ISBN number: 0872894800

Posted: June 13, 2013

Summary by: Marcus Ritosa, Process Improvement Intern

Executive Summary

Government agencies are often viewed as ineffective and inefficient, in part due to their frequent inability to embrace the process improvement strategies that have proliferated over the past half-century.  Most of these improvement strategies have their roots in private manufacturing, which often gives the impression that such strategies will not work in government agencies.  This can lead to a situation where government agencies view their work as “too special” to benefit from these improvement strategies, and may encourage these agencies to make broad-stroke, arbitrary changes.

We Don't Make Widgets

To avoid this, government agencies must reconstruct their paradigm, their internal mindset, to recognize that their organizations actually contain many different “factories” which produce “widgets”, and that these widgets satisfy “customers” to produce desirable “outcomes.”

There are three major “myths” that often prevent government agencies from effectively improving their operations:

The myth of the absence of tangible “widgets”

Widgets” are real, tangible products supplied to achieve a specific outcome for citizens.  Widgets are specific, measurable, finite things.  Each widget produced has a specific process of production, referred to in this book as a “factory.”  The first step in improvement is to realize that government is made up of factories that produce widgets, and such factories can be improved using the same techniques applied in private industry.  Often in government, widgets are things like “answers” or “approvals” or “experiences”, all of which could benefit significantly from increasing delivery speed by removing delays in complex, multi-interface processes.


The myth of the absence of paying customers

After we realize that government agencies produce widgets, we need to understand that each widget has a specific customer that it serves.  Although all customers’ needs are important, those of the actual “end user” customer are more important than those of “brokers” (people who aid only in delivering a widget to an end user).

Confusion regarding the priority of needs (end user needs vs. the needs of brokers) is common and is partly attributable to sources of funding or political considerations.  One major confusion stems from the labeling of “taxpayers” as “customers.”  In some ways, this is accurate.  For example, taxpayers drive on the roads paved by a government agency.  However, in other ways, it is not accurate. A strict analogy would place taxpayers akin to investors in a corporation, not customers.


Customer input is necessary for optimal widget design. However, despite their proliferation, surveys are often not the best way to discern customer needs.  Instead of trying to inspect (survey) quality into the widgets of government, focus groups are a better mechanism to allow real end users to provide open-ended input to the definition of customer value. 

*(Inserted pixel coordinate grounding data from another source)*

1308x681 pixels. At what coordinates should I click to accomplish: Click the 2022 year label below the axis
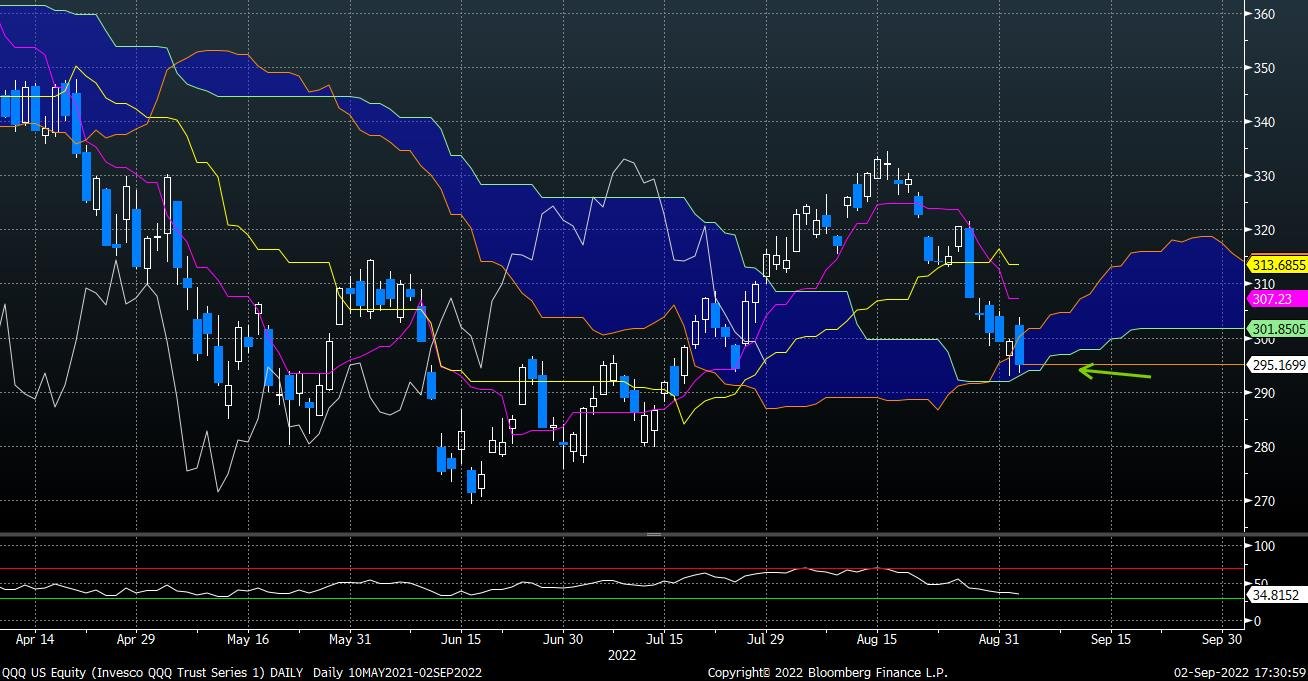pyautogui.click(x=621, y=656)
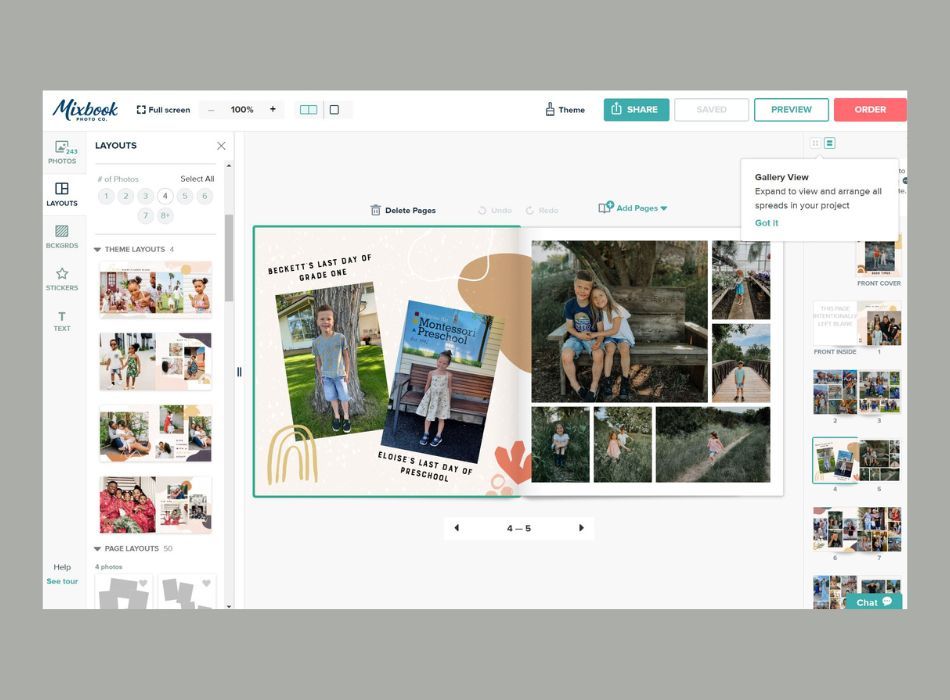The height and width of the screenshot is (700, 950).
Task: Collapse the Page Layouts section
Action: 98,548
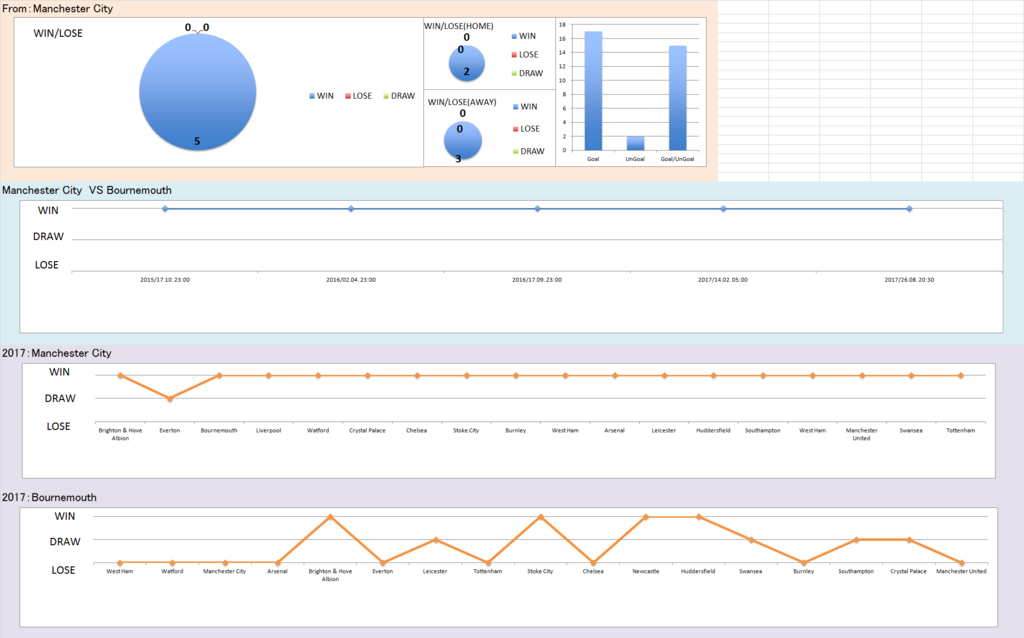1024x638 pixels.
Task: Click the Stoke City win point in Bournemouth chart
Action: point(540,517)
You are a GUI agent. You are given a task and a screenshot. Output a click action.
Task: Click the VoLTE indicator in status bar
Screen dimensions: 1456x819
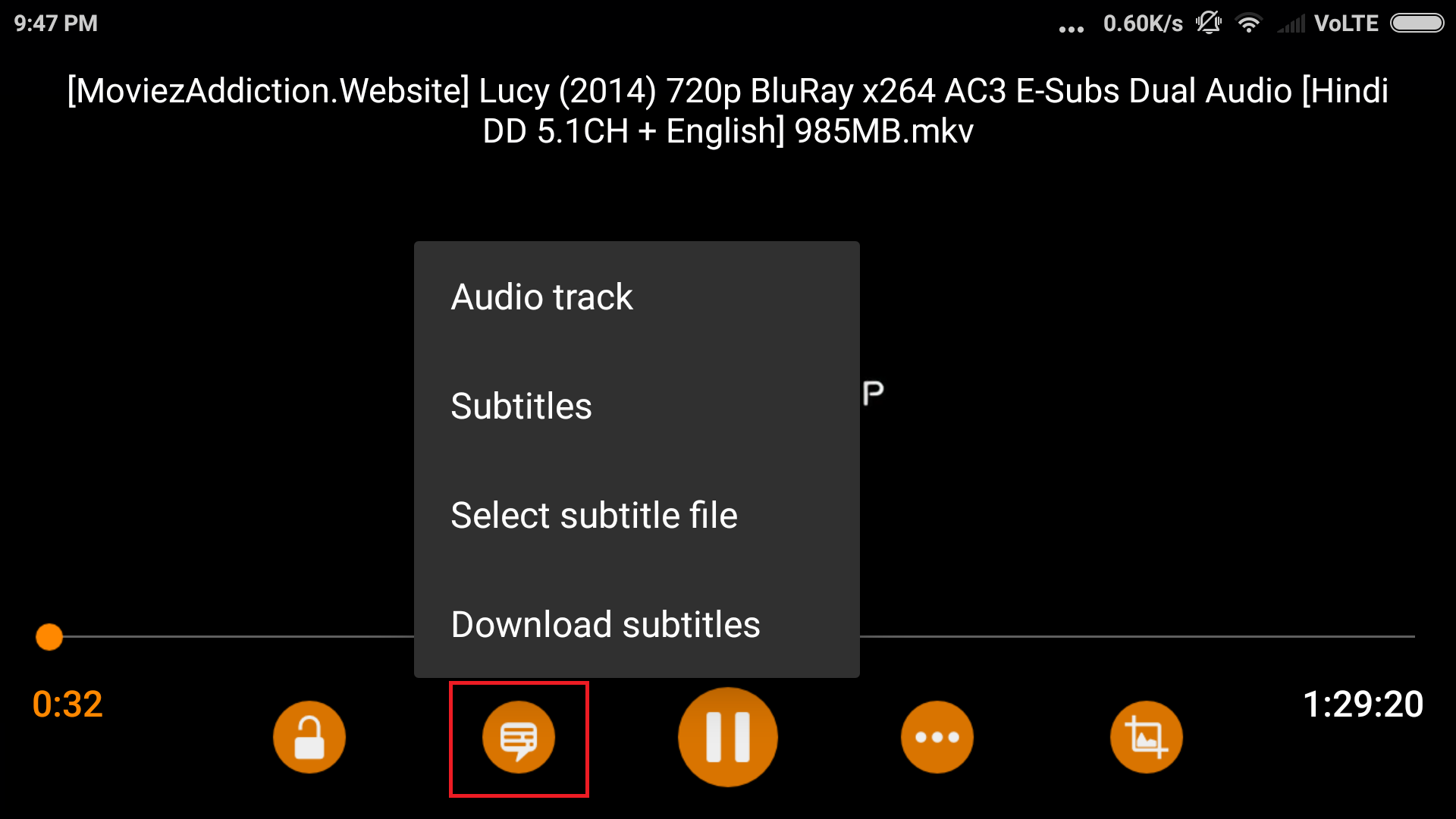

Customer value generally falls along five different axes:

The myth of the absence of a profit motive within government 

Taxpayers demand that the government “produce a profit,” that is, government should offer a good return for their investment of tax dollars.  Since private-sector concepts such as dividends and stock valuation are not applicable for government agencies, the “return” received by taxpayers are the “results” achieved in society by government services.  The end desires and needs of citizens who use these services are the same thing that taxpayers want.  For instance, decreased recidivism of prison inmates is what both inmates (customers) and taxpayers (investors) want.  In this case, recidivism is a much better societal indicator of results than arrests, since the ideal society has no need to make any arrests.  To determine the optimal measurement of results and value, it is important to look past the immediate purpose of the current widget and to ask “Why?” a handful of times to discover the broader, underlying purposes.

There are many ways to approach implementing this different mindset to a government agency.  It is important to emphasize that this should be a core strategic effort of the agency, not a side initiative to be applied to irrelevant processes.  In any implementation, employees must be engaged and empowered by executives who must understand and desire to promote these efforts.  Success is determined by how well the original purpose of government is achieved: the efficient delivery of results toward the promotion of a well-functioning society.